Einer genaueren Betrachtung halten die Aussagen nicht stand:

 

Mary Shelley hat die Burg gesehen und auch besucht

 

Nachweisbar ist lediglich, dass sich Mary in Begleitung ihres späteren Ehemannes Percy und ihrer Stiefschwester Claire Clairmont, während einer Rheinfahrt von Mannheim nach Mainz zwischen dem 02. Und 04. September 1814, aus heutiger Sicht recht nahe bei der Burg aufhielt. Gernsheim – wo Mary und Percy vermutlich drei Stunden spazieren gingen – liegt gerade mal 23 km von der Burg entfernt. Luftlinie sind es sogar nur ca. 15 km. In Gernsheim wurde nachts angelegt, um 23:00 Uhr. Der Geschichtsverein Eberstadt-Frankenstein e.V. hat nachgewiesen, dass die Ruine schon bei Tage von Gernsheim aus kaum auszumachen ist. In der Nacht, selbst bei Mondschein und guter Sicht, ist es zumindest fraglich, dass die Ruine ins Auge fiel. Auch muss man bedenken, dass um 1814 die Türme nicht so hoch waren, wie heute. Diese sind aber, zusammen mit der Terrasse des Burgrestaurants, die Teile, die heute aus dem Wald hervortreten.

 

Der Besuch der Burg soll während des dreistündigen Spaziergangs erfolgt sein.

 

Selbst wenn man eine zügige Geschwindigkeit voraussetzt, ist es äußerst unwahrscheinlich, dass man zu Fuß in drei Stunden 23 km hin und auch wieder zurück läuft, und dazwischen noch die Burg besichtigt. Und dies auch noch nachts und in unbekanntem Gelände.

 

Definitiv ist in dem Reisetagebuch, das Mary und Percy gemeinsam verfassten, keine Rede von einer Burg, geschweige denn Burg Frankenstein. Auch Marys Stiefschwester Claire gibt keinen Hinweis darauf in ihrem eigenen Tagebuch.

 

W. Scheele behauptet, die Reisetagebücher von Mary & Percy und Claire Clairmont sollen damals absichtlich verfälscht worden sein, um den Ursprung der Geschichte zu verschleiern. In diesem Falle müsste man davon ausgehen, dass sich die Einträge sehr ähnlich wären, denn sie wären dann wohl schlüssig aufeinander abgestimmt worden. Dies ist jedoch nicht der Fall. Claire z.B. hat den Spaziergang von Mary und Percy unter einem anderen Datum vermerkt, als in deren Reisebericht steht. Zumal die Einträge vermutlich teilweise erst Wochen später gemacht wurden. W. Scheele spricht in seinem Buch von einem geheimen Tagebuch Marys, das sich in Privatbesitz befinden soll und zu dem nur ihm der Zugang gewährt wurde.

 

Ein geheimes Tagebuch, wo Tagebücher grundsätzlich schon nicht für die Öffentlichkeit bestimmt sind?

 

Herr Scheele zitiert aus diesem ‚geheimen‘ Tagebuch:

 

…“The Frankenstein castle: a monumental building, full of darkness; broken walls, mysterical-mighty in the sobering Novembermist – but wonderful shining under the bright moon. Allowing an amazing country-view over the Rhine-river to the blue mountains on the other side of the river and a church to be seen over the silvershining waters.”

 

Dieses Zitat enthält jedoch einige Ungereimtheiten:

 

Hier wird von Novembernebel (Novembermist) geschrieben, die Rheinfahrt machte Mary Shelley jedoch im September.
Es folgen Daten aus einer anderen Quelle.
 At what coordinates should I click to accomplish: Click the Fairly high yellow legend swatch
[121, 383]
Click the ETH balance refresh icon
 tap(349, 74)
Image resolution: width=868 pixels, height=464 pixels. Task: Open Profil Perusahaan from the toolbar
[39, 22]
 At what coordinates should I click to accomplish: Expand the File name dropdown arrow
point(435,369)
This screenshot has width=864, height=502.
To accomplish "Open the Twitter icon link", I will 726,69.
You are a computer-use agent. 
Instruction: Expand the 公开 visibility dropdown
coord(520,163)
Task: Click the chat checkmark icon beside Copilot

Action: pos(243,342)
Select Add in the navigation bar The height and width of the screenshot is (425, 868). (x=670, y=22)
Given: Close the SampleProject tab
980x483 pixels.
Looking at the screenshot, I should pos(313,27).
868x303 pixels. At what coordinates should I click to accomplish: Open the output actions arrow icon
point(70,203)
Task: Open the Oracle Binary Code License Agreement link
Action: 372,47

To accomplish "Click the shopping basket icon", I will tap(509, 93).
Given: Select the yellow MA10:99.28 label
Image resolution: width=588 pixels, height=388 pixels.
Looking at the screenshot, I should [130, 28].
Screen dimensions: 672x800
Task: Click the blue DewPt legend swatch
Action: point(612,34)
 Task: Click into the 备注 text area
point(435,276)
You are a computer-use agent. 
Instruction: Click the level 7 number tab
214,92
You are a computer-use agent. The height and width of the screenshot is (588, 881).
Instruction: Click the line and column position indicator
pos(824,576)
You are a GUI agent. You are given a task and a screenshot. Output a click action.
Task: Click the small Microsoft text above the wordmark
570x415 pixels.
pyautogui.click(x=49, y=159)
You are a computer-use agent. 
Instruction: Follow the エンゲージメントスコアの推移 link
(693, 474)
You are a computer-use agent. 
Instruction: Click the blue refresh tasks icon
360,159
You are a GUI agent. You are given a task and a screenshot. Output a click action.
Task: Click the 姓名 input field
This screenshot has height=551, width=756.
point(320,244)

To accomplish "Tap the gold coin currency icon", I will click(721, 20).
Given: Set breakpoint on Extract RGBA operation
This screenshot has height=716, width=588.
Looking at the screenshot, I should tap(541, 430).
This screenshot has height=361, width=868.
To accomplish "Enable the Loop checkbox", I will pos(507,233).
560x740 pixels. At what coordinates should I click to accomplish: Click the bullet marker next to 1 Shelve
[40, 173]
Es ist neblig und dunkel, trotzdem wird hier von einem Blick über den Fluss, bis zu Bergen auf der anderen Seite und einer Kirche geschrieben.

Satzstellung und Wortwahl sind für eine Person, deren Muttersprache Englisch ist, sehr ungewöhnlich. Laut einem Muttersprachler weist dieses Zitat eher deutsche Ursprünge auf. Außerdem passt es nicht zu Shelleys Ausdrucksweise.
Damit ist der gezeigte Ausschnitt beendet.